本文 =>
"""

(58)【調査した分野】(Int.Cl.,DB名)
表示装置において、それぞれが複数種の識別図柄を含む複数の識別図柄群が変動表示された上で、各識別図柄群から選択されて停止した識別図柄の組み合わせにより当否判定結果を報知する遊技機であって、
前記表示装置に表示される前記識別図柄を用いて演出を実行することが可能な演出実行手段を備え、
前記演出実行手段は、前記複数の識別図柄群の一つである第一識別図柄群に含まれる複数種の識別図柄のいずれかである第一対象識別図柄を前記表示装置に表示した上で、当該第一対象識別図柄を構成する一部分を模した第一演出図柄を前記表示装置に表示し、かつ、前記複数の識別図柄群の一つであって前記第一識別図柄群とは異なる第二識別図柄群に含まれる複数種の識別図柄のいずれかである第二対象識別図柄を前記表示装置に表示した上で、当該第二対象識別図柄を構成する一部分を模した第二演出図柄を前記表示装置に表示して、当該第一演出図柄および当該第二演出図柄を利用した特定演出が実行可能であり、
前記第一演出図柄が表示されたタイミングにおいて前記第一対象識別図柄は少なくとも当該第一対象識別図柄を構成する一部の要素が当該第一演出図柄と別々に前記表示装置に表示され、かつ、前記第二演出図柄が表示されたタイミングにおいて前記第二対象識別図柄は少なくとも当該第二対象識別図柄を構成する一部の要素が当該第二演出図柄と別々に前記表示装置に表示され、
前記第一演出図柄と前記第二演出図柄の組み合わせにより、前記当否判定結果が当たりとなる蓋然性が示唆されることを特徴とする遊技機。
【発明を実施するための形態】
【0009】
以下、本発明の一実施形態にかかる遊技機1について図面を参照して詳細に説明する。まず、
図1を参照して遊技機1の全体構成について簡単に説明する。遊技機1は遊技盤90を備える。遊技盤90は、ほぼ正方形の合板により成形されており、発射装置の操作によって発射された遊技球を遊技領域902に案内する金属製の薄板からなる帯状のガイドレール903が略円弧形状となるように設けられている。
【0010】
遊技領域902には、第一始動入賞口904、第二始動入賞口905、大入賞口906、アウト口907などが設けられている。遊技盤90に形成された開口901を通じて表示画面が視認可能である表示装置10は、例えば液晶表示装置が用いられる。本実施形態では、表示装置10を用いて当否判定結果の報知や、種々の演出が実行される。当該演出の一つとして、詳細を後述する「図柄移動演出」(本発明における特定演出に相当する)が実行される。
【0011】
また、遊技領域902には、流下する遊技球が衝突することにより遊技球の流下態様に変化を与える障害物としての遊技釘が複数設けられている。遊技領域902を流下する遊技球は、遊技釘に衝突したときの条件に応じて様々な態様に変化する。

"""

提供資料 =>
"""

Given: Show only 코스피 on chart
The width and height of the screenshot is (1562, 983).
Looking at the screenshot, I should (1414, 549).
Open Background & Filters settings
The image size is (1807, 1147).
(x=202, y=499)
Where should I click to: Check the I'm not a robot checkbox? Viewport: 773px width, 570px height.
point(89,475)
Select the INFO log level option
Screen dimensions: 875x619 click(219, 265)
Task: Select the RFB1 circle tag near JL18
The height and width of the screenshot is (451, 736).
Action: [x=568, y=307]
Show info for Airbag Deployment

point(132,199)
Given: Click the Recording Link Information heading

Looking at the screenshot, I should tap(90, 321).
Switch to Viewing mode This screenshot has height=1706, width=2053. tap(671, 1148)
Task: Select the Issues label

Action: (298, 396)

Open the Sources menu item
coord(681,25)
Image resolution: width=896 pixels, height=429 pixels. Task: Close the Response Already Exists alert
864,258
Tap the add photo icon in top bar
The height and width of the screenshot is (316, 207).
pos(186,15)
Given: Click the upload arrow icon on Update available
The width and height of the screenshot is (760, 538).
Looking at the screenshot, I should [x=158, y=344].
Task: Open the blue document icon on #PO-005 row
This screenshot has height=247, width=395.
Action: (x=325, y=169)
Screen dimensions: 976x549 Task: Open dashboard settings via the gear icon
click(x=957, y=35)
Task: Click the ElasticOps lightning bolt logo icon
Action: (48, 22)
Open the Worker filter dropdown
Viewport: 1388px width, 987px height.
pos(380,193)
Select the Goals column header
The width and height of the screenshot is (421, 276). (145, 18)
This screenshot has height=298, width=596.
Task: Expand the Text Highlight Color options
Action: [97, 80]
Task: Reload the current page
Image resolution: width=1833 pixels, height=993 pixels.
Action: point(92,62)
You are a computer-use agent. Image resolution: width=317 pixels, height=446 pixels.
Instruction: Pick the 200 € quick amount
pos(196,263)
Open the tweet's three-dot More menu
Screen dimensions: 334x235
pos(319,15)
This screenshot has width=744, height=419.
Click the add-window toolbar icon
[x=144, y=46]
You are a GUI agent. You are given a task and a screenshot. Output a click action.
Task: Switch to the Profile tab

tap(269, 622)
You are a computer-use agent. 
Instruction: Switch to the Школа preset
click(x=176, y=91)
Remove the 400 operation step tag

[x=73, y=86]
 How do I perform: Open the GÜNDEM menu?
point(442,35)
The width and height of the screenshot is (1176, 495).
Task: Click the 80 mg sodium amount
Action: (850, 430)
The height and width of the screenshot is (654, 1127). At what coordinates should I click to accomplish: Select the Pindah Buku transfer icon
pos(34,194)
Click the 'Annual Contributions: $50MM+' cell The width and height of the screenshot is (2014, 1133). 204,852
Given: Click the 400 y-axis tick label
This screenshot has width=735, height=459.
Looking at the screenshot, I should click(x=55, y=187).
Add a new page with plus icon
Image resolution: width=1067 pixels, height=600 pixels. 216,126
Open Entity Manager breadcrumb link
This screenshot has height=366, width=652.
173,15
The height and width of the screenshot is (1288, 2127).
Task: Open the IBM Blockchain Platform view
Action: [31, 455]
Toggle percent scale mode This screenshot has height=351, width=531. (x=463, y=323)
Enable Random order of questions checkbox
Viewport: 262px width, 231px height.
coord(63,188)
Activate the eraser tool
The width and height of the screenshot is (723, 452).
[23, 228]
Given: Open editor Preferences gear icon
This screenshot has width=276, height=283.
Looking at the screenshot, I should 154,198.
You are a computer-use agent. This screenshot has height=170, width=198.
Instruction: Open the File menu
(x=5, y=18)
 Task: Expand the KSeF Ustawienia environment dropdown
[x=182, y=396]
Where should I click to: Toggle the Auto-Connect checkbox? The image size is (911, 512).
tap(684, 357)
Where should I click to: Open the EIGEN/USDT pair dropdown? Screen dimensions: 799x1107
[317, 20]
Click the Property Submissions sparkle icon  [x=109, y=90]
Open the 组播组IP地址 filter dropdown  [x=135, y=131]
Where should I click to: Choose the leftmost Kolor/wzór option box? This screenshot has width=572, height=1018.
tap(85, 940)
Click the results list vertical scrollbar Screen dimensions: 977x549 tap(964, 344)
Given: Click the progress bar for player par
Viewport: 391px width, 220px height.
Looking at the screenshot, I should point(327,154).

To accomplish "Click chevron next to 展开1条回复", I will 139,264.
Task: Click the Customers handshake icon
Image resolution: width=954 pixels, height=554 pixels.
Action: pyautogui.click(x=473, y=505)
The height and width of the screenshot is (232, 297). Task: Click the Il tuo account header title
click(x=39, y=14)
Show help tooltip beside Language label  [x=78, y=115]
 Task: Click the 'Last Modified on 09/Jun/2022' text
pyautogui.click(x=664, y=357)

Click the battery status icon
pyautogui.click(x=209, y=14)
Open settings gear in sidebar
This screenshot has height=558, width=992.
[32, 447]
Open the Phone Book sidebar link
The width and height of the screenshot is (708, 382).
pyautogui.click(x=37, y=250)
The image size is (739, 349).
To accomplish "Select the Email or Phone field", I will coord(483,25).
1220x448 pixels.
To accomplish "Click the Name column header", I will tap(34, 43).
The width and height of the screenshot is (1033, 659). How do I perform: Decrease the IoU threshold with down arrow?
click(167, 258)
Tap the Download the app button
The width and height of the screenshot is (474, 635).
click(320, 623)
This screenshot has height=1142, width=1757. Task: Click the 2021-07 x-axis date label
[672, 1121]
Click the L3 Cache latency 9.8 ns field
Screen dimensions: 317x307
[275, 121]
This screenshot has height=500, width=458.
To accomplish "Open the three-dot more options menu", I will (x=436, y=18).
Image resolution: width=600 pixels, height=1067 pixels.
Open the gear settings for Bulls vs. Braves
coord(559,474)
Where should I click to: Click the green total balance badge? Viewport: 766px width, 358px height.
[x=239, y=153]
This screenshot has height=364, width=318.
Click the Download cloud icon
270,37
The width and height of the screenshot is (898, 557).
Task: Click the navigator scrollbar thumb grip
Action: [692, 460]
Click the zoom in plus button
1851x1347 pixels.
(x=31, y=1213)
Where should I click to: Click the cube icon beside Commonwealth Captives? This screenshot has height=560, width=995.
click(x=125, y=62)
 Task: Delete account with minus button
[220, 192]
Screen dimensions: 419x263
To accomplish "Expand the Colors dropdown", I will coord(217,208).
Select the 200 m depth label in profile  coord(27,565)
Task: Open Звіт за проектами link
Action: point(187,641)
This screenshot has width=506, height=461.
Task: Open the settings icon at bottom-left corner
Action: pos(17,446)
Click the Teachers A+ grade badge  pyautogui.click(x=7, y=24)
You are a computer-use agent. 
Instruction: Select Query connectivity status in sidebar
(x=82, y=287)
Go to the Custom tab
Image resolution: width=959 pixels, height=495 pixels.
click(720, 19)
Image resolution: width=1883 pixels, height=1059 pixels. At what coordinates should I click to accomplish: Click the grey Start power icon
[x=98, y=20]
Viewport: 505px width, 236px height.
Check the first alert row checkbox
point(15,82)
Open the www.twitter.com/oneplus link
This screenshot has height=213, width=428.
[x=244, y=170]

"""

課題 => 遊技機について述べた上の本文を、最後の文のあとから書き継ぎなさい。

記述解答 =>
【0012】
このような遊技機1では、図示されない発射装置を操作することにより遊技領域902に向けて遊技球を発射する。遊技領域902を流下する遊技球が、始動入賞口904、905や大入賞口906等の入賞口に入賞すると、所定の数の賞球が払出装置により払い出される。遊技球が始動入賞口904、905に入賞したことを契機として、大当たりとなるか否かの抽選がなされる(当該抽選を行う手段が本発明における当否判定手段に相当する)。大当たりとなると、上記大入賞口906が頻繁に開放し、遊技者は多くの遊技球を獲得することができる。その他、以下で説明する「図柄移動演出」以外の構成は、どのようなものであってもよい(公知の遊技機と同様のものが適用できる)ため、説明は省略する。なお、本実施形態にかかる遊技機1は、いわゆるぱちんこ遊技機であるが、表示装置を備えたスロットマシン等の他の種類の遊技機に以下で説明する具体的な構成を適用することも可能である。
【0013】
以下、表示装置10を用いて実行される図柄移動演出について説明する。なお、以下で説明する図柄移動演出を実行することが可能なものであれば、その演出を制御するものの構造(演出(表示装置10)を制御する基板の構造や種類等)や、演出の決定(抽選)方法等はどのようなものであってもよいため、かかる点についての説明は省略する。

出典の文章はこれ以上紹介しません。